Like her namesake before her, Juliet's pathetic life story is one of inevitable loss, and a terrible sense of frustrated longing and dashed hope. Unlike the famous tragic heroine, it seems the seeds of her losses are rarely of her own making, further heightening the pathos of her story.
It's somewhat surprising Juliet has retained her ability to act, yet she has grown up to be a functioning, strong, and intelligent person. But there is little surprise in that she tends to allow herself moments of happiness in secret or illicit endeavors that avoid the light of day. But we're getting ahead of ourselves.
Juliet's first head-on collision with fatalism occurs quite early in life, when her parents tell her that despite loving each other (??), they just can't be together. Psychologists could have a field day with this line, not least of which is that love is an active verb and not just a passive noun. Nevertheless, her most significant, jarring childhood lesson was that despite all necessary ingredients, life can still dash your most intimate dreams and deny you happiness. What an effective way to teach someone never to plan or fall in love! Her parents would have served their daughters better by telling them they didn't love each other anymore.
But unlike her Capulet sister, Juliet's lesson is repeated many times. Her marriage goes the way of her parents but in an even crueler twist of fate, retains the power to deny her career fulfillment. Even when it unexpectedly happens, her career advancement is tinged with a sense of manipulation and personal guilt. What a life. At every important turn she has been taught that everything she wants will be snatched from her not long after she gets it.
It's not surprising we next find her sneaking illicit moments with a married man, emotionally and figuratively denying herself any apparent hope at long term happiness. But even that attempt fails to avoid an angry fate's scrutiny, again in the form of her boss, and ends in failure and death. Wow. One wonders at how firmly Juliet still grasps a sense of rationality.
If LOST's stories of personal redemption are inter-twined with the successful resolution of the larger plots of the island landscape, and we have every reason to believe that is exactly the case, then Juliet's life story represents perhaps the largest mountain to climb and overcome. It would seem only a miracle could convince her of a universe where she can still actively realize her dreams and plans.
Her life story also to some extent rationalizes her reluctant participation in Ben's under handed, manipulative and illegal behaviors. We can't blame Juliet if she now believes that's how you get what you want. It is also unsurprising that she finds herself identifying with a hamstrung and manipulated Jack who has been out-maneuvered far more than even he is aware. Like some viewers, we would not fault Juliet if she mistakes empathy for love, even for at least a little time. But Juliet is smarter than that.
Unfortunately her life lessons are not complete. She loses Jack, although by now it must have seemed more correct that she never had him, and her plans to escape the island are thwarted twice.

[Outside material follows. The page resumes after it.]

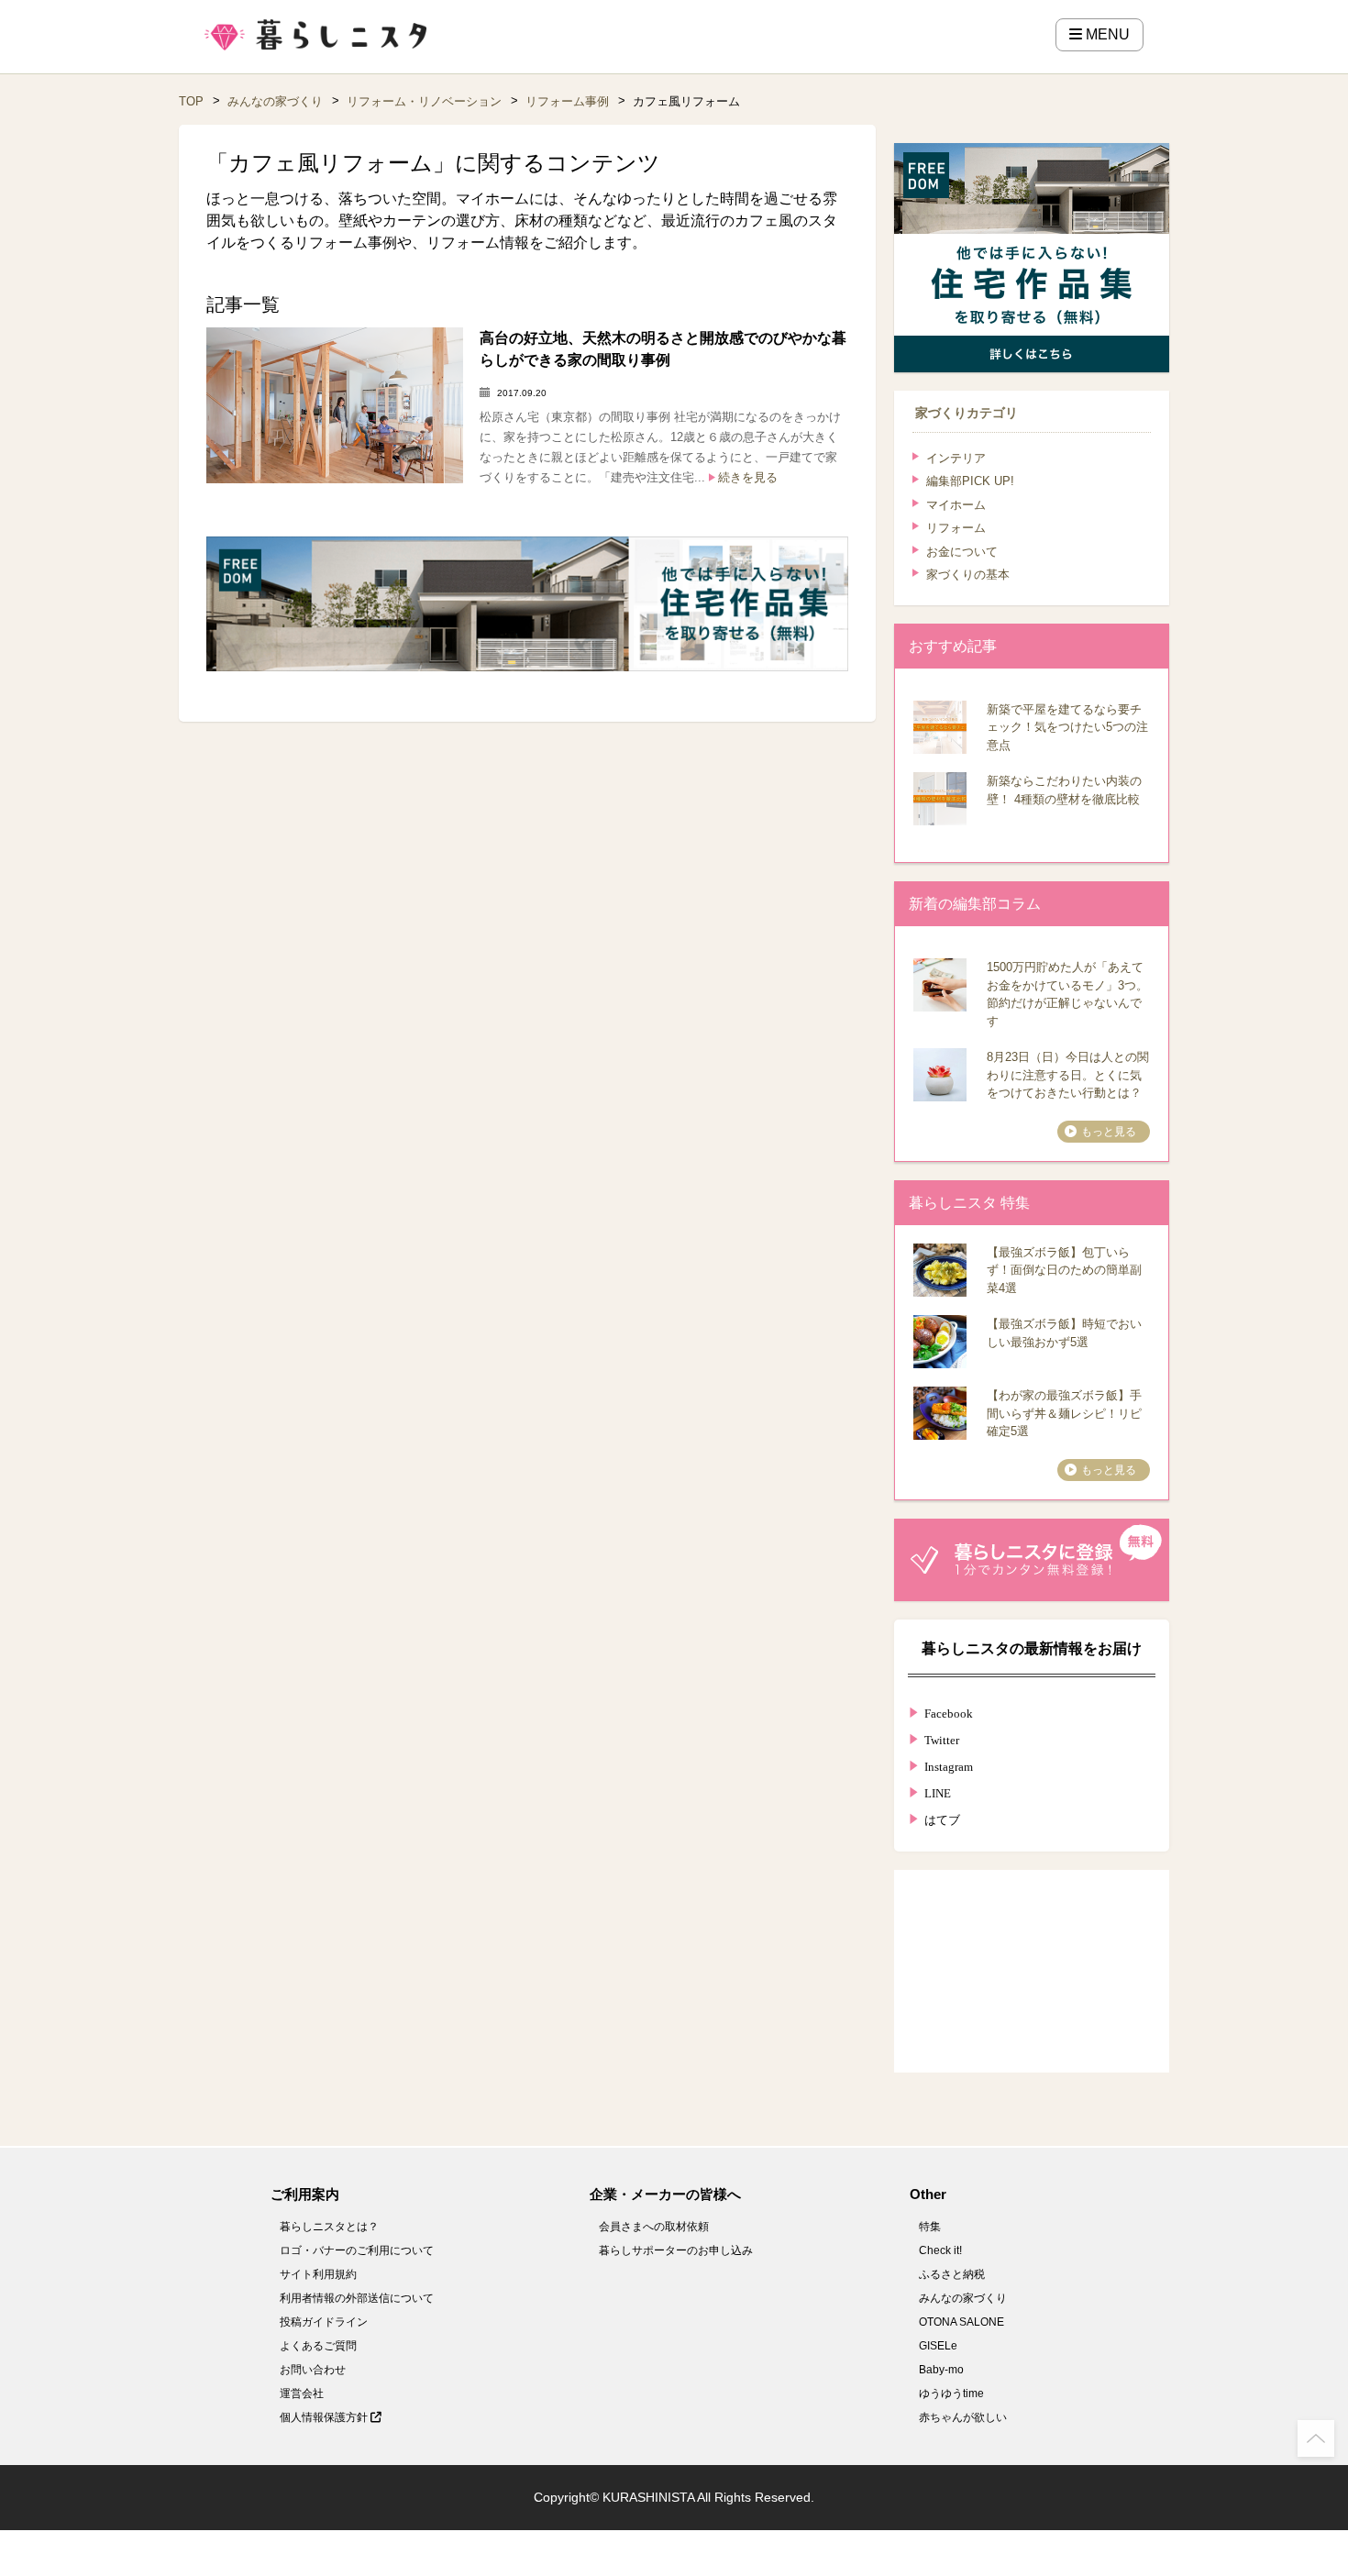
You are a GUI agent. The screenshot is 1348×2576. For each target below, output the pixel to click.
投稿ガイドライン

Her three happy years with Sawyer must seem to her as a dream.
Amidst the looming backdrop of her life, it makes all the sense in the world that in the Season 5 Finale she acknowledges the destruction of their island escape so readily, just as she then succumbs to the fatalism of a single stare from her lover. Far from vacillating as some viewers lament, her decisions during the Finale remained inordinately consistent with the lessons she has won so painfully throughout her life.
The Finale ends with perhaps the most pathetic and heart rending scene in modern story telling. In the space of a few short hours our tragic heroine, by now a complicit actor in her own demise, finds herself transported from an impending life time with her lover, and now lies broken and alone in the dark at the bottom of a deep hole next to a bomb of unimaginable horror. We expect her sanity to spin wildly out of control, fleeing her body atop the shrill wails of her dying gasps for breath.

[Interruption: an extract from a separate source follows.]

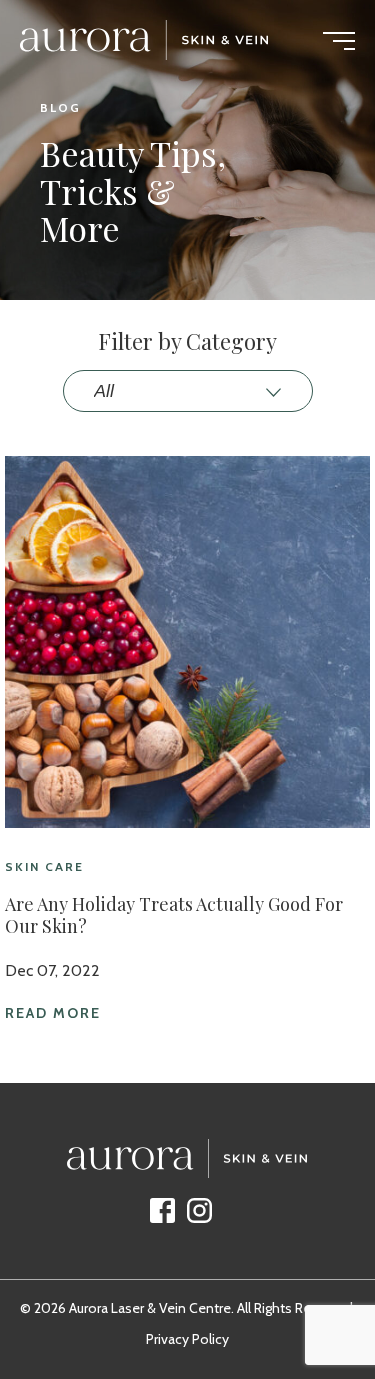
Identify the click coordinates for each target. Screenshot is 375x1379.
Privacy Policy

Incredibly, this is not Juliet's reaction. With a determination only Sisyphus could muster, Juliet embraces her fate, and strikes the very bomb that embodies not only her failure, but the final fitting chapter of the story of her life. The image is so terrible, so poignant, so tragic, that it over-shadows the major plot of the story; a vicious, developing climax of centuries of hate, all mankind in the balance.
The viewer's heart is rent by Juliet's story. We were left only a very small and subtle foreshadow, when Bernard asks so gently, "Are you sure you won't have some tea?" And with a wistful look she declined, armed only with her gun and a heavy sense of loss.
But as we ponder and flail at Juliet's fate, viewers can not but remember that this is LOST, where not everything we see is what happened, and not every law of nature is followed. In our desperation we look for an alternative to a story almost too tragic to face. Yet there are rational reasons to gird our emotions. We do have reason to believe Juliet still lives.